(TASK DESCRIPTION): Reproduce word for word the lines running from the one containing "Set Enable Back Office Tracking to SÍ" through the one containing "tap(382, 205)", both included.

(DATA SUPPLIED):
— BEGIN —

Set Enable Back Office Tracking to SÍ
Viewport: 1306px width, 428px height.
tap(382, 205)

— END —
— BEGIN —

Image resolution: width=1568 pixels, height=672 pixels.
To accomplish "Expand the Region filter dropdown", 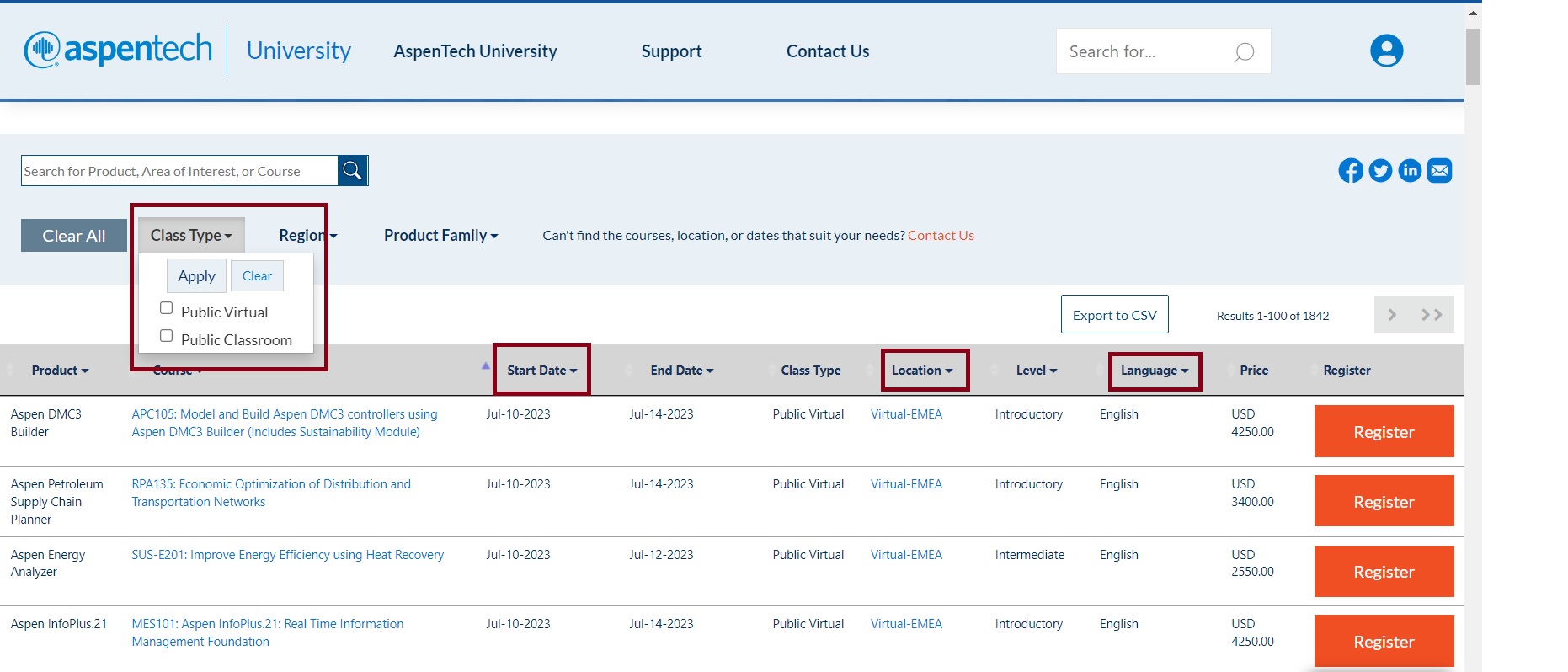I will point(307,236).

— END —

(EXERCISE OUTPUT):
Set Enable Back Office Tracking to SÍ
Viewport: 1306px width, 428px height.
tap(382, 205)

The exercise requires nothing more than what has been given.